Project 2CV is alive and driving

Yes, the project 2CV is alive, and I even got to enjoy a little drive in it.

I actually had the 2CV running, briefly, yesterday. Hooking up a spare battery allowed me to confirm that the sparking was occuring and as no-one had been meddling with it, I assumed the ignition timing would at least be good enough to get it running. Getting the fan guard off to check  the points was a bit of a nightmare. One bolt sheared and another just rounded – yet proved too tough to hammer a smaller socket on it. Ugh! In the end, I bent the guard out of the way. The fan off confirmed that there was a spark there, but really I should just have removed a spark plug, connected it up and started the engine as that confirmed the same thing! Oh well.

Citroen 2cv rusty

Could this be my new long-term 2CV?

I had tried pouring a little fuel in the carb before with no success. It just churned and churned. I tried again yesterday with the same result. At least I was getting the oil to circulate and proving that the starter worked! So I decided to beef up the voltage by connecting both a spare battery and my battery jump pack up. This had it spinning very merrily, and it caught almost straight away. Joy turned to panic as the revs rose, but turning the ignition off and back on stabilised the revs. I think perhaps I’d poured a little too much fuel into the carburettor. It soon conked out again, but I’d proved that it would run at least. It sounded like fuel starvation, so I started to swap the fuel pump with one off another engine. Then I noticed that petrol was leaking everywhere. Hmmm. This suggested that the pump WAS drawing fuel. I now had a problem. Gravity was draining the fuel. This got worse when I investigated how easy it would be to pull the rubber off the metal section down by the front chassis. The metal bit broke apart in my hand due to corrosion. Great. A hasty grab for a jerry can was followed by me pulling the pipe off the chassis clips (thankful it wasn’t cable tied!), then threading the leaky pipe under the driveshafts so I could get enough free play to raise the end higher than the tank. Phew! The car, the garage and myself were soaked in petrol, but at least no more was leaking out!

I decided to quit at this point, experimenting with various concoctions to try and remove the smell of petrol from my hands. My favourite hand cleaner was pretty effective – Ecover’s Heavy Duty Hand Cleaner. It’s just natural ingredients, has good grit content and works brilliantly. It still took a couple of washes to reduce the petrol smell.

Today, I sourced some replacement fuel line AND remembered to don latex gloves. After stupidly fitting the other fuel pump (which didn’t work) I eventually had the car running again.

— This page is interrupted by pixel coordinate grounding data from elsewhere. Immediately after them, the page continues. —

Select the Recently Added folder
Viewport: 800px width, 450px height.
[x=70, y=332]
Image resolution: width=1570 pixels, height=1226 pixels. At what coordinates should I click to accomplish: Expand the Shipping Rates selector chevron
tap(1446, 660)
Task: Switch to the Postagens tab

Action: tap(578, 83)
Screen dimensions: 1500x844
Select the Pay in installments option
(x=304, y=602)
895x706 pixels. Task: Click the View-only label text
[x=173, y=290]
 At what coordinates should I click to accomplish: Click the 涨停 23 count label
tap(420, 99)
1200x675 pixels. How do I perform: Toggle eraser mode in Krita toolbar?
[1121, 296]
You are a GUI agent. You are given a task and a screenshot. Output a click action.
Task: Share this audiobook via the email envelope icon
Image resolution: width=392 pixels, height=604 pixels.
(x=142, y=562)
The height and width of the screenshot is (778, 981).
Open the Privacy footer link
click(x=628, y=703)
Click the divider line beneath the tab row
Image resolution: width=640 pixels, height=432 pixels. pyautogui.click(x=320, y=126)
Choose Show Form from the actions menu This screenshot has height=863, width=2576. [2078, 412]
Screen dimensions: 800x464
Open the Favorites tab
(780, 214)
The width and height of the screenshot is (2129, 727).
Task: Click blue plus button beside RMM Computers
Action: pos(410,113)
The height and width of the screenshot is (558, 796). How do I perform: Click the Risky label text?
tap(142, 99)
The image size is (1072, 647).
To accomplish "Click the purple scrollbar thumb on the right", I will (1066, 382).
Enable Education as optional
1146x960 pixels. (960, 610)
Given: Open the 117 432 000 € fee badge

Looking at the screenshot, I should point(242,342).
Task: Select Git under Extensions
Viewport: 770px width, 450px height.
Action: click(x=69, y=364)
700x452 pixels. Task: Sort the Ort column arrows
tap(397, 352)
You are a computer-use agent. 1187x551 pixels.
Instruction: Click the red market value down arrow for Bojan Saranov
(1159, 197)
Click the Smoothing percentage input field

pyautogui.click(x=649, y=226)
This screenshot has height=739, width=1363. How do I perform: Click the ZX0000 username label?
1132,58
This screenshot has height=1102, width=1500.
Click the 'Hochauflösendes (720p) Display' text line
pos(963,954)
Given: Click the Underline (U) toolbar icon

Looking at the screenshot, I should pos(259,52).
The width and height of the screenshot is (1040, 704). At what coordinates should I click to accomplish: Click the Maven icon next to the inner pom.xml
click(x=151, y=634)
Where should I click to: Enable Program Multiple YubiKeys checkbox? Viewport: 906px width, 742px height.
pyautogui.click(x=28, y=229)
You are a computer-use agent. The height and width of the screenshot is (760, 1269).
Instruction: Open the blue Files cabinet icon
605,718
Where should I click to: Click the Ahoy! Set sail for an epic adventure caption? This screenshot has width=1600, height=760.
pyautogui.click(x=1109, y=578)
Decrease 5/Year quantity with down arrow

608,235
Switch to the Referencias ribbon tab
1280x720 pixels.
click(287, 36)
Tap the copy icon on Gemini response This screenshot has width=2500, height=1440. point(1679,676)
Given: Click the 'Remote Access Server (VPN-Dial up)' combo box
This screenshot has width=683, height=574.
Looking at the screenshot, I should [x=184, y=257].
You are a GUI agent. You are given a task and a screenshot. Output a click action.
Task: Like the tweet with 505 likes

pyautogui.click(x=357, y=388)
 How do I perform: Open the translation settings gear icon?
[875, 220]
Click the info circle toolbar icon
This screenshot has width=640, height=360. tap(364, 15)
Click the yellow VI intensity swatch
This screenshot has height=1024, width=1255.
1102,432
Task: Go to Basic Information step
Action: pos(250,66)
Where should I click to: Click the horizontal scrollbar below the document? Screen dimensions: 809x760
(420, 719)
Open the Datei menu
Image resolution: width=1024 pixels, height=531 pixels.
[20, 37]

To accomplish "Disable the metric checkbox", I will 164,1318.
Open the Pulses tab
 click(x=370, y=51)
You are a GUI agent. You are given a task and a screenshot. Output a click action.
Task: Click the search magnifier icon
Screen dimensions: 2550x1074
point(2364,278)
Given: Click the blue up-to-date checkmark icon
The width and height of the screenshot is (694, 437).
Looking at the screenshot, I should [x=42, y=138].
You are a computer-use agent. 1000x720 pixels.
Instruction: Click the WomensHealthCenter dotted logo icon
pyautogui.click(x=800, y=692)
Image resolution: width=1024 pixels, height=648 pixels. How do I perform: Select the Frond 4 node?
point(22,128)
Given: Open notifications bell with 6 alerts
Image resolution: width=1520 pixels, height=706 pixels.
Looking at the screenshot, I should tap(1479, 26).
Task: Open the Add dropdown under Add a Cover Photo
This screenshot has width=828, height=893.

I clambered aboard and gingerly lowered the clutch. I heard the scuff of the clutch plate freeing from the flywheel. Encouraging! Gear selection was no problem, so it was clearly fully releasing. I then eased the clutch up in reverse. Movement! Easing out of the garage was slightly alarming, as the brakes are understandably dreadful. They do work though! Sort of…

A few gentle runs up the driveway allowed the brakes to free off more. They’ll need a full rebuild but it will be easier to move the car now. And that’s that. Project 2CV is alive. This is especially pleasing as I’ve decided that this car will be my long-term 2cV going forward. Probably. My poor Red and White Dolly is not likely to have very long left in it. Hopefully I can put my painfully learnt lessons into action and keep the green one solid. Once the rot has been replaced…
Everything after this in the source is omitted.